Our annual Plant Something Bee-eautiful program awards three $2,500 grants and five $500 grants to Keep Massachusetts Beautiful chapters and other organizations. These grants support the planting of pollinator-friendly plants and trees in public spaces. Our goal is not only to beautify public spaces, but also to restore critical habitats for pollinators.
Thank you to Noble Oak for providing $10,000 in funding to support this program.
Bees and other pollinators are in serious decline around the world. The decline of pollinators is caused by habitat destruction, the overuse of pesticides that include neonicotinoids, farming practices that eliminate patches of wildflowers and cover crops, parasites, and pathogens, as well as climate change.

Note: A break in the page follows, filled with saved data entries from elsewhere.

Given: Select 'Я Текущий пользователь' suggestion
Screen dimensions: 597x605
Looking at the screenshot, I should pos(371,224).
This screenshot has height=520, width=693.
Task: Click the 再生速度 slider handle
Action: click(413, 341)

According to the Pollinator Partnership, the monarch butterfly population has declined by 90% over the past 20 years. Pollinators, including 20,000 species of wild bees, contribute to the growth of fruit, vegetables, and flowering plants. Plants that depend on pollination make up 35 percent of global crop production volume with a value of as much as $577 billion a year.*
The annual deadline for submitting a grant request is July 31. Please scroll down to submit a grant application.
Congratulations to Our 2022 Plant Something Bee-eautiful Grantees!
In 2022, we received numerous grant applications and issued six $500 grants for a total of $3,000. Grantees included:
- Keep Attleboro Beautiful, in collaboration with the Thomas E. Willett Elementary School, will expand the pollinator garden located adjacent to the Willett Garden. The garden grows organic vegetables, fruits, herbs, and flowers.
- Keep Gardner Beautiful will establish a pollinator-friendly garden on the property of the Gardner Civil Defense Agency on Main Street. A “bee bath” will be installed to collect rainwater and allow for many different kinds of pollinating insects to hydrate.
- Keep Melrose Beautiful, in collaboration with Grow Natives – Melrose, will use its grant to return urban habitat back to New England native plants for local birds, bees, and other pollinators. They plan to restore an existing Adopt-a-Spot site within Milano Park into a thriving pollinator habitat with a variety of native pollinator plants.
- Keep Stoneham Beautiful, in partnership with the Stoneham Garden Club, will transform an existing grassy meadow into a Pollinator Meadow on the Whip Hill Estate. Educational materials and signage will educate visitors and youth about native plants, pollinators, and the stress our environment is facing.
- Sabrina Pilet-Ones of Sabrina's Garden will beautify two open-space gardens on Woodrow Avenue in Mattapan with perennial pollinator plants. The new gardens will help the bees thrive while providing beauty for the local residents.
- Medford Community Gardens will create a new native pollinator garden in one of the medians along Governor’s Avenue. The plants will help native pollinators by creating habitat, food sources, pollen, and nectar used by native insects.
Congratulations to our 2022 Plant Something Bee-eautiful grantees! You are all doing beautiful things for our environment and our pollinators.
The annual deadline for submitting a grant is July 31.